More worrying yet, the government has not received a much-needed injection of foreign currency Hadi supporters expected would come from Gulf backers once the bank moved. The small amount of domestic revenue that is generated is not being deposited in central bank accounts, as the country’s various administrative centres are acting autonomously. Neither Huthi/Saleh-controlled territories nor Marib governorate, which is technically controlled by the Hadi government and is the main producer of oil and gas for Yemeni consumption, are making revenues available to the central bank in Aden. The Hadi government is also not depositing oil export revenues from the Masila basin in Hadramout, which came back online in August 2016, and is instead using an external account in Saudi Arabia with no oversight of expenditures.
In the absence of access to foreign exchange, pumping additional riyals into the market would create inflationary pressures.
Addressing the looming famine is a complex challenge that requires immediate action to prevent a worsening of the situation and to deliver lifesaving assistance to those most in need.
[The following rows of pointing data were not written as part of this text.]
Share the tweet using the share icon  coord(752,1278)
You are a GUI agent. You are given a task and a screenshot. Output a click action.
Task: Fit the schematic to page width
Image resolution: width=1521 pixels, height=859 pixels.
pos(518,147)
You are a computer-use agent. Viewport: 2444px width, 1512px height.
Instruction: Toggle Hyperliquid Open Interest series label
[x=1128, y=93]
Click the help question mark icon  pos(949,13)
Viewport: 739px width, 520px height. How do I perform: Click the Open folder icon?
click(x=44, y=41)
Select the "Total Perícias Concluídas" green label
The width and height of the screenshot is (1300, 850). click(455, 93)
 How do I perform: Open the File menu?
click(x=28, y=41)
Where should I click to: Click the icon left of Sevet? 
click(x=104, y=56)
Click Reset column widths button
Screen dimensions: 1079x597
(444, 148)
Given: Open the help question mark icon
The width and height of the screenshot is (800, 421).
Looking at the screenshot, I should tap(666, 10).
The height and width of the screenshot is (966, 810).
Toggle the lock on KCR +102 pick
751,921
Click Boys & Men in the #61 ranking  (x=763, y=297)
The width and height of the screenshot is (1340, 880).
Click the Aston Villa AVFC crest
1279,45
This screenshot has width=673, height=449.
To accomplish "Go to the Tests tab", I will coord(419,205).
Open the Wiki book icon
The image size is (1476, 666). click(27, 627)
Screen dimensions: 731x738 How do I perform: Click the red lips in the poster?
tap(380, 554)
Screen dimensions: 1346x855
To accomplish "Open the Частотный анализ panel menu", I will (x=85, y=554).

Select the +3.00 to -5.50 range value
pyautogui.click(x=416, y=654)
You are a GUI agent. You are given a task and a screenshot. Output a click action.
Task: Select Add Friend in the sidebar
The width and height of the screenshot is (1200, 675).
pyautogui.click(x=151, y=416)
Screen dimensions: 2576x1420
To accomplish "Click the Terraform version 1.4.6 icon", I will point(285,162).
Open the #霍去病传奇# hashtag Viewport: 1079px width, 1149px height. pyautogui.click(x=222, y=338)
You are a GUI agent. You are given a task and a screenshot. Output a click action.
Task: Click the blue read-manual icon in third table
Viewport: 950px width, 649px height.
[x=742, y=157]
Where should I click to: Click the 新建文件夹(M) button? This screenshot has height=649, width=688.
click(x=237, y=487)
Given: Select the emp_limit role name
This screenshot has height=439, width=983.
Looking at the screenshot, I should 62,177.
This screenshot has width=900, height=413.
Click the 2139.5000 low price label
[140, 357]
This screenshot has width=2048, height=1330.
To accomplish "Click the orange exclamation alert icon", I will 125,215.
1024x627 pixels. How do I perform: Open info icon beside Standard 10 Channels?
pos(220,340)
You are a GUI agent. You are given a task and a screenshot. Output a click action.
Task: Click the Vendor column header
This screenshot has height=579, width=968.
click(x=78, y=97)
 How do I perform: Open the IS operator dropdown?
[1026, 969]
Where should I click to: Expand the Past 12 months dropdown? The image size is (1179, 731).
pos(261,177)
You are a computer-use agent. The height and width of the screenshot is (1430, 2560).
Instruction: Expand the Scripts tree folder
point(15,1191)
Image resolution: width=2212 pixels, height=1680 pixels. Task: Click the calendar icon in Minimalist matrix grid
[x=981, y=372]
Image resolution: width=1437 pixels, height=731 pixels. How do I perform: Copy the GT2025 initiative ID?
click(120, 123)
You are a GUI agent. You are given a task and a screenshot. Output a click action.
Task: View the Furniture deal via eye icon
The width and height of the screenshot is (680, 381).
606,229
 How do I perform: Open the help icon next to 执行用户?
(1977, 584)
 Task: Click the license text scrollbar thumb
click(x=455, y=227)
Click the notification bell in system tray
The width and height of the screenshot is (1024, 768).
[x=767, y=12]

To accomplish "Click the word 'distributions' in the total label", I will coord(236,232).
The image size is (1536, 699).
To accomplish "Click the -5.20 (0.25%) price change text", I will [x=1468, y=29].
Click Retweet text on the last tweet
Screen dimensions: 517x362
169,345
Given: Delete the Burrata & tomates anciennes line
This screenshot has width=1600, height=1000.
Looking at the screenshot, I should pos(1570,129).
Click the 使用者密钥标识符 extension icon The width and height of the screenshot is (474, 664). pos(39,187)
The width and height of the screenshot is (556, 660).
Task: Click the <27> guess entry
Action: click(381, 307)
Yemenis are set to starve as a result of the financial consequences of the war, but this trend can still be arrested and even reversed if political actors choose to do so. The following steps are urgent:
The Saudi-led coalition should halt plans to invade the port of Hodeida.
The Huthi/Saleh authorities, the Yemeni government and the Saudi-led
coalition should work with the UN envoy to reach a deal that allows
technocrats in the central bank in Aden and Sanaa to devise a plan for
the resumption of public-sector salaries nationally,
disbursement of social-welfare cash transfers to the poorest Yemenis and performance of basic banking functions free of political interference until a comprehensive political settlement is reached.
- To be successful, these stopgap measures ultimately must be supplemented and supported by a ceasefire and peace agreement that allow Yemenis the chance to rebuild state institutions and the economy.